The construction of the casino came at a high price. Over 2,000 Cambodians died building the road to the casino’s remote location, which snakes through 40 km (25 miles) of thick jungle. When the French left Indochina in 1953, tragedy continued to surround the historical casino. The Cambodian Civil War, Khmer Rouge genocide, Vietnamese invasion, and famine have all taken a toll on the country, and the casino has suffered along with it.
The decaying remnants of the Bokor Hotel and Casino are all that have survived of this grand getaway. The abandoned building sits in the middle of a National Park with shattered windows, broken balustrades, and rusted Victorian turrets. The casino remains empty except for the occasional tiger spotted roaming the perimeter. Many locals also report ghosts haunting the casino. A park ranger claims that “every time we walk past, we can hear the dead walk in there. It’s full of ghosts.”

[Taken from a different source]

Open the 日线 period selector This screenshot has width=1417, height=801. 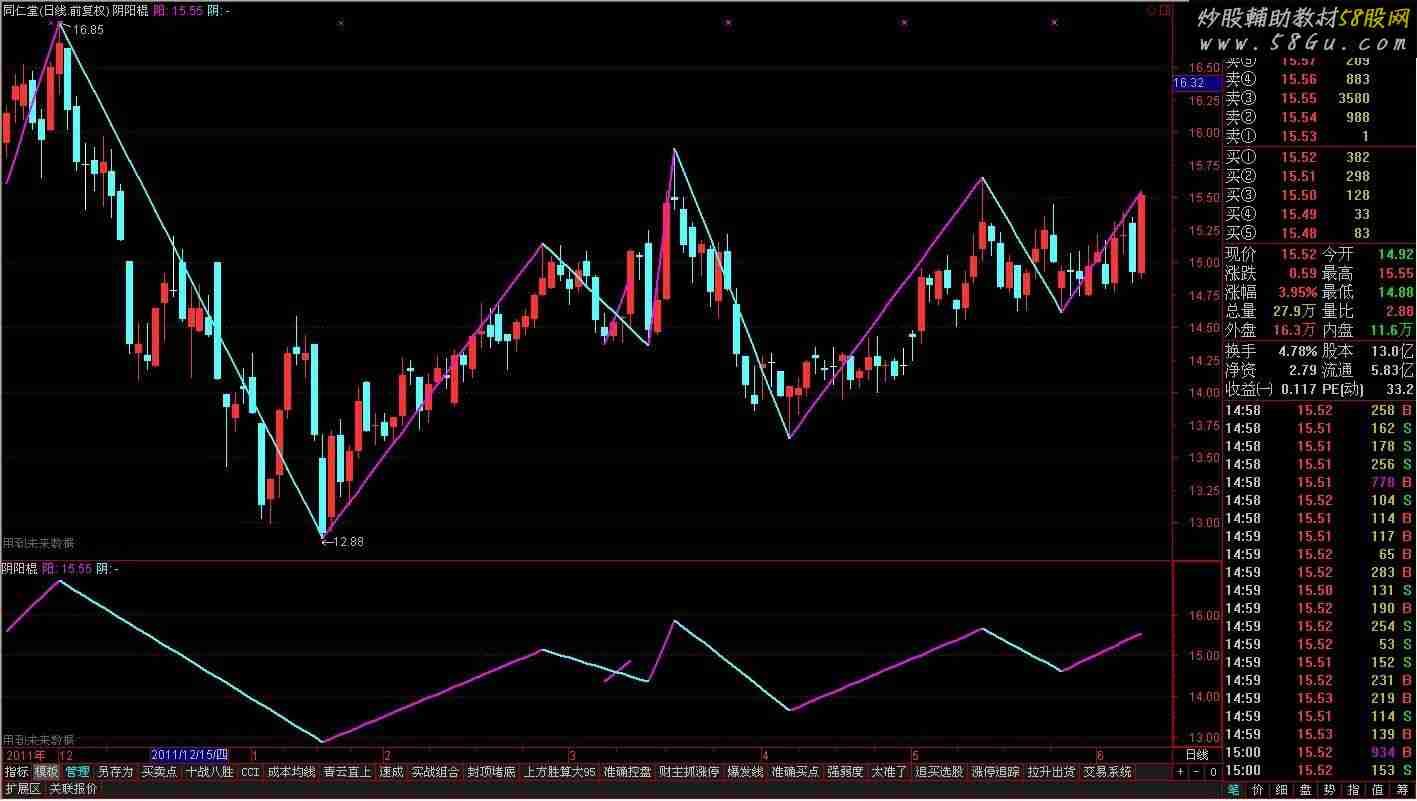pos(1196,755)
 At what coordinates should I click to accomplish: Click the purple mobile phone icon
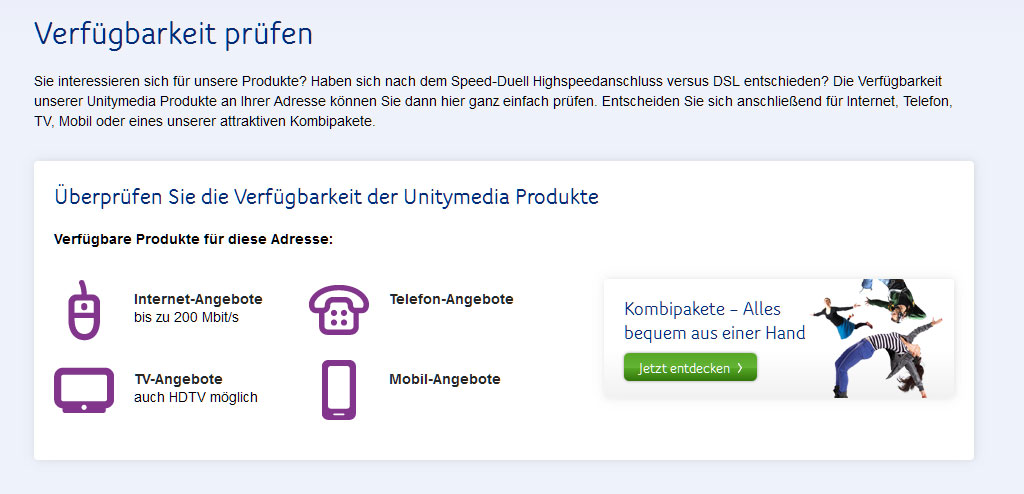pyautogui.click(x=339, y=389)
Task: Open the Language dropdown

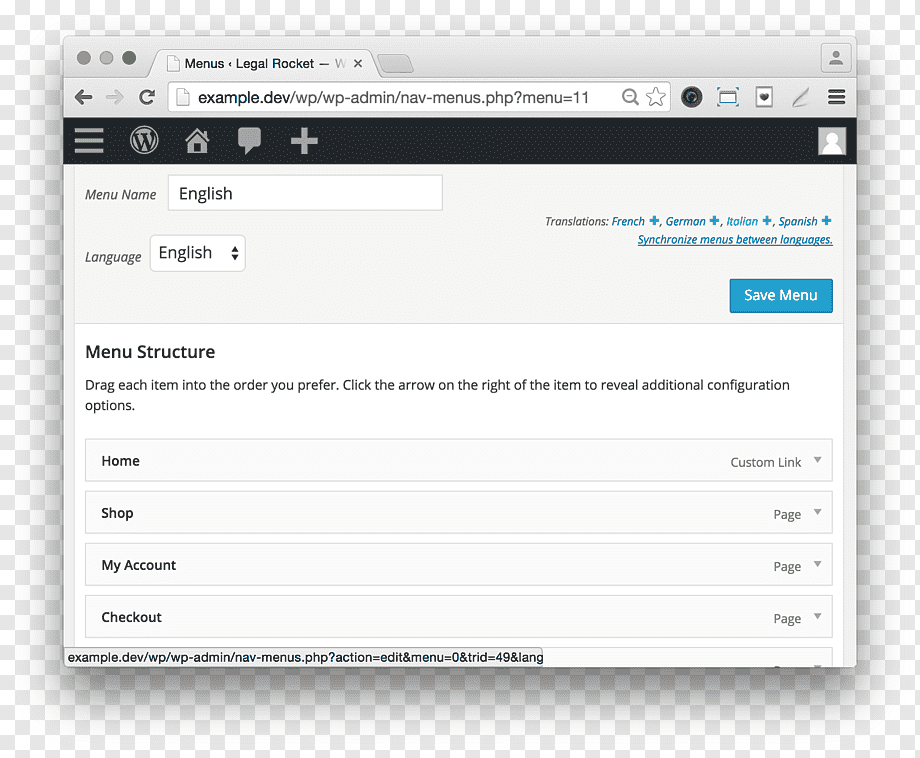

CASINO DI CONSONNO IN ITALY
The abandoned Casino di Consonno sits on a picturesque hillside in the Italian ghost town of Consonno just a few minutes east of Milan. The Medieval village was once home to several hundred inhabitants before Count Mario Bagno bought the entire farming town in 1962. The Count had a vision to create Italy’s own Las Vegas paradise and demolished every building except for the casino and the local church of San Maurizio.
The Count’s dream proved an utter failure and the project soon became one of the many abandoned places around the world. Since the 1960s, the “casino capital” has remained a ghost town and the empty gambling resort sits in neglect, a worn and weathered skeleton overlooking Lake Como.
Key Largo Casino in Las Vegas
There are dozens of abandoned casinos in Las Vegas, but the Key Largo Casino is one of the most well-known of them all. The casino was one of the city’s many live haunts from 1974 through 2005, but eventually became just another empty, haunted shell.
Key Largo Casino was abandoned and stood boarded up from 2005 through 2013, when a suspicious fire claimed what was left of its rickety remains. Before the fire happened, the city had plans to scrap the empty building and turn it in a condominium tower, but everything changed after the fire.
ATF investigators claimed that evidence from the scene prove that the casino fire was set intentionally and the Clark County Fire Department ordered the building to be demolished. Who set the fire? No one may ever know. As the saying goes, “what happens in Vegas stays in Vegas”. This is eerily true for the legacy of Key Largo Casino.
Although they sit empty and in decay, abandoned casinos are like hidden treasures that inspire the imagination to tell us the stories of the past.
Learn more about casinos still in operation with a list of the World's Top Casino Resorts.
Even those these casinos are left abandoned, they still look really beautiful… and cool!
Some of these structures really are quite beautiful and spooky looking at the same time. To be honest I’m still amazed so many of them still exist and that they haven’t been torn down.
This is really interesting. I had no idea there were so many abandoned casinos. The pictures of them sort of remind me of sunken ships you find under the sea. It has that same haunting effect. I’m particularly fascinated with Casino Constanta.